Orgelbauer Christian Klamm erklärt den Klangkörper der Celesta.Foto: Petra Bail
Orgelbauer Christian Klamm erklärt den Klangkörper der Celesta.Foto: Petra Bail

Harry Potter, den Magier, kennt jeder. Von Celesta, der Himmlischen, wissen nur wenige. Dabei spielt das magische Instrument eine große Rolle in dieser Filmmusik. Der Soundtrack wurde mit einer Celesta aus Wendlingen eingespielt. Dort wird die „Prinzessin der Instrumente“ hergestellt. Ganz ohne Zauberei, aber mit viel Können, Wissen und handwerklichem Geschick, wie die SWR-Produktion über „Die Celesta-Manufaktur Schiedmayer“ in 30 Minuten eindrücklich zeigt. Die Premiere von Gerd Ries‘ Film fand in den Räumen der Traditionsfirma vor einem handverlesenen Publikum statt.

Den klanglichen Unterschied zwischen Flügel und Celesta machte der einstige „Traumschiff“-Showpianist Waldemar Graf an beiden Instrumenten bei einem kleinen Konzert live deutlich. Auf die Ouvertüre folgte die Premiere: Auch für Elianne Schiedmayer, die die Firma seit dem Tod ihres Mannes Georg, 1985, leitet und Geschäftsführer Knut Schiedmayer war der Film eine Überraschung, die, den erfreuten Gesichtern nach zu urteilen, offensichtlich gut ankam.

Autor Gerd Ries rollte die fast 300-jährige Firmengeschichte der Klavierbauerdynastie auf und unternahm mit der Kamera einen Abstecher in die Werkstatt, in der neun Mitarbeiter mit viel Feingefühl für Kunden in aller Welt 30 Instrumente pro Jahr herstellen, ohne deren glockenhellen, perlenden Klang der „Tanz der Zuckerfee“ in Tschaikowskys Ballett „Der Nussknacker“ undenkbar wäre. Mindestens acht Wochen dauert es, bis Klangkörper und Gehäuse zusammengefügt werden können: „Hochzeit“ sagen die Experten dazu.

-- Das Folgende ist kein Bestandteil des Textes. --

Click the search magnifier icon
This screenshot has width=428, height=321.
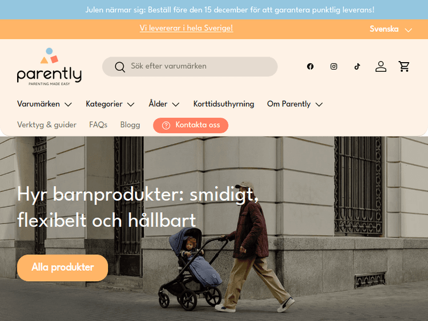120,67
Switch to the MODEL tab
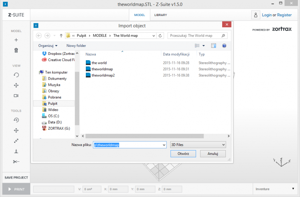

Zwei Wochen bleibt jedes Instrument danach noch im Haus, wird gestimmt. Erst wenn Elianne Schiedmayer eigenhändig die Endabnahme vorgenommen hat, geht das Instrument, das so wertvoll wie ein Mittelklassewagen ist, im speziellen Flight Case in alle Herren Länder. Ein wichtiger Markt ist Asien. Das 10 000ste Instrument wurde nach Ostindien geliefert, das 20 000ste nach Tübingen. Alle namhaften Orchester haben eine Celesta, manche sogar bis zu vier Stück, verrät die Firmenchefin. Der große Vorteil: Das Instrument verstimmt sich nicht wie ein Klavier, da die Stahlplatten, durch die der „himmlische“ Klang per Schlag mit dem Filzhammer erzeugt wird, fester sind als Saiten.

Der Pariser Harmoniumbauer Victor Mustel erfand 1886 das Tasteninstrument und ließ es sich patentieren. Schiedmayer ist weltweit die einzige Firma, die die Celesta nach seinen Vorgaben fertigt. Versucht haben es einige wenige. Gelungen ist es keinem, sagt die Chefin.

Den Grundstein der Klavierbauerdynastie, die 20 bedeutende Instrumentenbauer hervorgebracht hat, legte Balthasar Schiedmayer, der 1735 sein erstes Clavichord in Erlangen baute. Nachfahren gründeten 1809 in einem Stuttgarter Hinterhaus eine Klaviermanufaktur. 1821 zog man in die Neckarstraße, heute Konrad-Adenauer-Straße. Im Jahr 1944 wurde das Lebenswerk durch Bomben vernichtet. Zwei Jahre später erfolgte der provisorische Wiederaufbau. Die geplante Stuttgarter Kulturmeile mit Musikhochschule und Haus der Geschichte machte die Erweiterungspläne zunichte. Die Firma musste das Gelände 1969 verlassen. Die Produktion wurde in die Fabrikationsgebäude nach Altbach verlegt. 1980 stellte Georg Schiedmayer die komplette Klavierproduktion ein und konzentrierte sich auf die Herstellung von Celesten und Tastenglockenspielen. 1985 zog das Unternehmen nach Plochingen und im Jahr 2000 nach Wendlingen.

Dort findet seither die faszinierende Arbeit mit Klängen statt. Tausende von Einzelteilen werden von den beiden Orgelbauern Christian Kamm und Joachim Weigle sowie von Instrumentenbauer Markus Schmid und weiteren Kollegen in der Werkstatt in sorgfältiger Handarbeit gefertigt. Davon konnten sich die Premierenbesucher selbst ein Bild machen und waren überzeugt davon, dass, wenn die Orgel als Königin der Instrumente gilt, die Celesta in jedem Fall die „kleine Prinzessin“ ist.

Info: Der Film „Prinzessin der Instrumente“ ist am heutigen Mittwoch, 21. Februar, von 18.15 bis 18.45 Uhr im SWR zu sehen.